La signification de la somme des résultats obtenus par Wansink et Van Ittersum dans cet article est considérable. Les nutritionnistes et les experts en santé publique pourront utilement exploiter ces informations pour aider les patients et les consommateurs à atteindre un poids santé en apportant des changements environnementaux plutôt que des « changements mentaux », beaucoup plus difficiles à mettre en œuvre. « Il est impossible de faire attention à ce que l’on mange et à la quantité que l’on mange en permanence, et c’est la raison pour laquelle la plupart des personnes qui perdent du poids ont tendance à le reprendre », déclare le Dr Melina Jampolis, médecin spécialiste de la nutrition et auteur de « The Busy Person’s Guide To Permanent Weight Loss ». « Les recherches sont claires : dès l’âge de quatre ans environ, nous mangeons avec nos yeux, pas avec notre estomac. Avec ce genre de repères visuels et environnementaux qui peuvent être facilement intégrés dans un mode de vie, les gens peuvent sans réfléchir perdre du poids d’une manière qui entraîne un changement permanent. »

Le changement ne se limite pas au domaine domestique cependant. Les chefs, les restaurateurs et les chaînes nationales de restauration rapide peuvent intégrer les conclusions de Wansink et Van Ittersum sans compromettre ni le goût et les recettes de leurs offres, ni leurs résultats financiers. « Les gens sont tellement distraits par les conversations, les repas, le bruit et le mouvement autour d’eux dans les restaurants qu’ils ne vont pas remarquer un changement dans la taille de leur assiette. Ils ne vont certainement pas mesurer la porcelaine », explique Karen Ansel, porte-parole de l’Academy of Nutrition and Dietetics. En raison de l’effet de l’illusion Delboeuf, la modification de la taille des portions serait à peine perceptible par les convives. En effet, le secteur de la restauration pourrait suivre l’exemple des fabricants de produits alimentaires qui réduisent la teneur en sodium de leurs produits. « Les chefs peuvent prendre l’initiative. Ils n’ont pas besoin de l’annoncer, ils peuvent simplement réduire discrètement la taille de leur vaisselle ou changer les nappes de la même manière que les entreprises alimentaires réduisent le sel sans alerter les consommateurs. Bien sûr, il y a un coût lié à l’achat de nouvelle porcelaine ou de nouveau linge de table, mais il y a un coût encore plus important lié à l’obésité. »

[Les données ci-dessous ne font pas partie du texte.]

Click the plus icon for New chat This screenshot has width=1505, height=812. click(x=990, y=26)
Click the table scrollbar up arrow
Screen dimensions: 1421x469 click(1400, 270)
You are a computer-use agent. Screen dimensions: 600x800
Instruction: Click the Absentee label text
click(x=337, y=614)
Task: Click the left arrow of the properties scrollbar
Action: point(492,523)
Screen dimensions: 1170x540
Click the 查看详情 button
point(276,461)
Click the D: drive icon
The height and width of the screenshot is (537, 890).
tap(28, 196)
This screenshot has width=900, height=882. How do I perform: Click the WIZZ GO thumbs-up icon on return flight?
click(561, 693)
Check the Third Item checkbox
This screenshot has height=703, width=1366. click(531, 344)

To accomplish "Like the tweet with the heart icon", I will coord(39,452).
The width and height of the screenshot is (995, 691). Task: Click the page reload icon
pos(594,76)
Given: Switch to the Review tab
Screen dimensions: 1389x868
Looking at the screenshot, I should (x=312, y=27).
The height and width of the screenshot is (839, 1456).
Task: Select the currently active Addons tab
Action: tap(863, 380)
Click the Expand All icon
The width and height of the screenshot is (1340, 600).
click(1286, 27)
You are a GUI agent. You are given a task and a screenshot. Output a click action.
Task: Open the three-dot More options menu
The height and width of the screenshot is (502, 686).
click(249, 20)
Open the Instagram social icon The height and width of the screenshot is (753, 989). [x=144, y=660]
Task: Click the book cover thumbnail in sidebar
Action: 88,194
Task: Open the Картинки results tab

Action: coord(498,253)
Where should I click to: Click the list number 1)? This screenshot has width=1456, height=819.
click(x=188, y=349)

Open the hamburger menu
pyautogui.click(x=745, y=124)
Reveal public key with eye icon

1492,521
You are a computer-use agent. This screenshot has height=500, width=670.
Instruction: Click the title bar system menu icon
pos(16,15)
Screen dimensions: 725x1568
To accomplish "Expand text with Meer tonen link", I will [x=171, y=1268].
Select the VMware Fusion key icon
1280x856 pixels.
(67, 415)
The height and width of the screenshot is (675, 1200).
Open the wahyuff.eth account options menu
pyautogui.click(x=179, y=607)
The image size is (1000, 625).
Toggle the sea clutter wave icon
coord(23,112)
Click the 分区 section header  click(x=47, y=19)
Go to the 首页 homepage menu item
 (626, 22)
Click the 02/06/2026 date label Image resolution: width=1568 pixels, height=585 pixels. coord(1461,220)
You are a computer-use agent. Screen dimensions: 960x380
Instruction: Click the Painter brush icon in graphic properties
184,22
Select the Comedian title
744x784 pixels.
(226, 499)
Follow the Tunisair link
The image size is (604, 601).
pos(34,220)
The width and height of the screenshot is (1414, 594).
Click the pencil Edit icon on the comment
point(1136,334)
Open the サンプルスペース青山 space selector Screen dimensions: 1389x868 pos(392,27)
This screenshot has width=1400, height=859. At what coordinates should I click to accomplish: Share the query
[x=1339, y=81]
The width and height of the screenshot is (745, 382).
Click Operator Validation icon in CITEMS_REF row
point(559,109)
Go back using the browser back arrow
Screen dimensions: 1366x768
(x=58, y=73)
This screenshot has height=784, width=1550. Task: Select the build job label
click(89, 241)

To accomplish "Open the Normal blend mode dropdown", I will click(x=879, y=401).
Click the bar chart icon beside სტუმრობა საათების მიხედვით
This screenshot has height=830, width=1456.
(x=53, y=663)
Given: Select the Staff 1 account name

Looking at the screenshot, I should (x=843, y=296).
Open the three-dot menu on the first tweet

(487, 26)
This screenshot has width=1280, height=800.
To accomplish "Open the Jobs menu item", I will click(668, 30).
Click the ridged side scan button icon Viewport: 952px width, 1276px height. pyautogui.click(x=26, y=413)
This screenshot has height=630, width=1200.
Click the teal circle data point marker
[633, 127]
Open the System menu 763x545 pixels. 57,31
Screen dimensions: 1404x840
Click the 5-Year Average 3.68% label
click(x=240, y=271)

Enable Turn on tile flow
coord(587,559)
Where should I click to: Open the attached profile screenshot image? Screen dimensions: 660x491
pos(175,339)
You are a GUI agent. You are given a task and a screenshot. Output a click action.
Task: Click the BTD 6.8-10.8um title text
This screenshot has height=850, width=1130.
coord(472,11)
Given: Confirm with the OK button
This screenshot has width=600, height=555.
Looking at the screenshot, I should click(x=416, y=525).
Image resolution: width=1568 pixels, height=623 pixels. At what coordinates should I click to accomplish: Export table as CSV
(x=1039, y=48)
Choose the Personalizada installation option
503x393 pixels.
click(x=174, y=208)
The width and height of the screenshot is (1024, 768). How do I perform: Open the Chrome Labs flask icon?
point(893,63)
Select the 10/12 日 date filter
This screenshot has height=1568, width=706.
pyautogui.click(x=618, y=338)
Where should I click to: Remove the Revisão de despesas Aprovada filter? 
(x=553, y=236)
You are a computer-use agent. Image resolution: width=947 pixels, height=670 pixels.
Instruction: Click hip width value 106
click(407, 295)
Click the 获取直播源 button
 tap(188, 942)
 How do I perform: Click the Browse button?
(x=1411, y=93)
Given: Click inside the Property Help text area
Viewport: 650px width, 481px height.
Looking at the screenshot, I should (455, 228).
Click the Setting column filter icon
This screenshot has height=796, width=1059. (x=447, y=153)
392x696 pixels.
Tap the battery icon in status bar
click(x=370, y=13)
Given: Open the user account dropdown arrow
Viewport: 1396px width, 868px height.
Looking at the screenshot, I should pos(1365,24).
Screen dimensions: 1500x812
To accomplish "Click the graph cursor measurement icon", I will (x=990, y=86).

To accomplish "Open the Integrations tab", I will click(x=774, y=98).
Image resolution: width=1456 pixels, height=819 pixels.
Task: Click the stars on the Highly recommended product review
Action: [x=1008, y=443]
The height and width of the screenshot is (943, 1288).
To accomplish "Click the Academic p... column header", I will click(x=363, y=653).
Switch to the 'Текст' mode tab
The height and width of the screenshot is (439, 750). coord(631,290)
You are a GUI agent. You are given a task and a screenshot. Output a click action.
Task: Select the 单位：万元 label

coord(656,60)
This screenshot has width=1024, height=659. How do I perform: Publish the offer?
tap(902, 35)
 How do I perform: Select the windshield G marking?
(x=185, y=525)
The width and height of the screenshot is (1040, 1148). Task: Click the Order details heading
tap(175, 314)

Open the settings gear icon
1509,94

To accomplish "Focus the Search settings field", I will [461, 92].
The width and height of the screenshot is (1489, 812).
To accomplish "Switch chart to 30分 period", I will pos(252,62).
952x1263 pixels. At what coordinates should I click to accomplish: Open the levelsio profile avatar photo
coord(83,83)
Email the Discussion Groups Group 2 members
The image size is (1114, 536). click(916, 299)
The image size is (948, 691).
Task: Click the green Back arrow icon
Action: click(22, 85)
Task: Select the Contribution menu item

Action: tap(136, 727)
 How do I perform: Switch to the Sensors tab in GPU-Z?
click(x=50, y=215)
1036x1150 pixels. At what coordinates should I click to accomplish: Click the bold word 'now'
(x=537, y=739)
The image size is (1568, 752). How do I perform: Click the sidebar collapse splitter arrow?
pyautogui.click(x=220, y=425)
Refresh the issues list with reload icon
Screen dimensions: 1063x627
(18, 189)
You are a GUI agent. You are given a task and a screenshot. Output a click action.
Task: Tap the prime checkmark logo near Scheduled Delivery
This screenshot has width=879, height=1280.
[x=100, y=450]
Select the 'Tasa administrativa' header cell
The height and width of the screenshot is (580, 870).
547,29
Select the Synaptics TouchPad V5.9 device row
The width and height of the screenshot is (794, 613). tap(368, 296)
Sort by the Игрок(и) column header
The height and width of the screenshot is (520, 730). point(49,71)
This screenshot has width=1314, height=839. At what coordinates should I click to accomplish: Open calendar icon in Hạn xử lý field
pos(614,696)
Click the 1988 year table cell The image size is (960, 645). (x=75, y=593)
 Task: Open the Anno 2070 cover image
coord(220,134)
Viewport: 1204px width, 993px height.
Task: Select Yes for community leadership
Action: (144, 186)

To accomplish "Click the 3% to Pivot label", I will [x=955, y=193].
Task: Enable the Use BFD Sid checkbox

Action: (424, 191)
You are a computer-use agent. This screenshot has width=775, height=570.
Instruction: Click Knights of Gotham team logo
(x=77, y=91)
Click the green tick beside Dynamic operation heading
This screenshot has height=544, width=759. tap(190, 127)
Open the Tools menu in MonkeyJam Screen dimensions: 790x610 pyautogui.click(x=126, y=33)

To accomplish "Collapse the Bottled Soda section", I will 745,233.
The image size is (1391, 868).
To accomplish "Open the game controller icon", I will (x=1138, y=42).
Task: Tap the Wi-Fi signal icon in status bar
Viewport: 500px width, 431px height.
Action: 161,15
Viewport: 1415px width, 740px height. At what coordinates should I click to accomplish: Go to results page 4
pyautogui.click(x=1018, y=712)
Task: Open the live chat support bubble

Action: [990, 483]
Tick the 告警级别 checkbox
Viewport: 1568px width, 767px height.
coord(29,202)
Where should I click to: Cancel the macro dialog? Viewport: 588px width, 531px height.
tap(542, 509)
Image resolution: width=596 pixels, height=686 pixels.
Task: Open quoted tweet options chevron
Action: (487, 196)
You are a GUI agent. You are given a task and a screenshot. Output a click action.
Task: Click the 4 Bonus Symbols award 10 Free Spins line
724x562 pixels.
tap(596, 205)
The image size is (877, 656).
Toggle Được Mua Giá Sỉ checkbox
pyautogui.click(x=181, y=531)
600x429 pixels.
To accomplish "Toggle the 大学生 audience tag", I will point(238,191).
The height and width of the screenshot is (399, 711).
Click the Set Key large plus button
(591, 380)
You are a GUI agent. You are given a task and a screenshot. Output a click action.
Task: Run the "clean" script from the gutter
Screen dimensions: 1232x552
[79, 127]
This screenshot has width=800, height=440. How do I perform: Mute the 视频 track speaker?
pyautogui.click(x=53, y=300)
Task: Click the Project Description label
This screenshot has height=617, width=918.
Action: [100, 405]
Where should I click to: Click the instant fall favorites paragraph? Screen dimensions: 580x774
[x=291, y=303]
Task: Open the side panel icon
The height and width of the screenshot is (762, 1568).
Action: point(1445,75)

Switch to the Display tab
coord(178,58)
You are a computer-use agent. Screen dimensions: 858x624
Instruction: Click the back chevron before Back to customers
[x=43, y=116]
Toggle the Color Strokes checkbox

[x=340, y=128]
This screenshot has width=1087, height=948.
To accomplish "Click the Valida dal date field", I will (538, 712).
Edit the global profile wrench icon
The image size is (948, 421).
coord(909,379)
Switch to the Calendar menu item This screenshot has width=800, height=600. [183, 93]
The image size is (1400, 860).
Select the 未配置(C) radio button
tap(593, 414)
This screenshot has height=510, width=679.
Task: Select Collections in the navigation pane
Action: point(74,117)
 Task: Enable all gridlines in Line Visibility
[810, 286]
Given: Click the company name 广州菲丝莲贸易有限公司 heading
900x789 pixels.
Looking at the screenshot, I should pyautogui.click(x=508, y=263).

Puisque l’illusion Delboeuf influence les gens à un niveau aussi profond et inconscient, même lorsque les consommateurs sont éduqués à ses effets et se servent avec une attention et une conscience particulières, le biais de l’assiette ou du bol, bien que diminué, est presque impossible à éradiquer. « De toute façon, qui peut servir sans distraction à la table du petit-déjeuner ou du dîner avec toute la famille autour ? Qu’allez-vous dire : taisez-vous, je suis en train de servir ? Ça ne va tout simplement pas arriver ! » propose Van Ittersum.

Quelle est la réponse, alors ? Faire du shopping.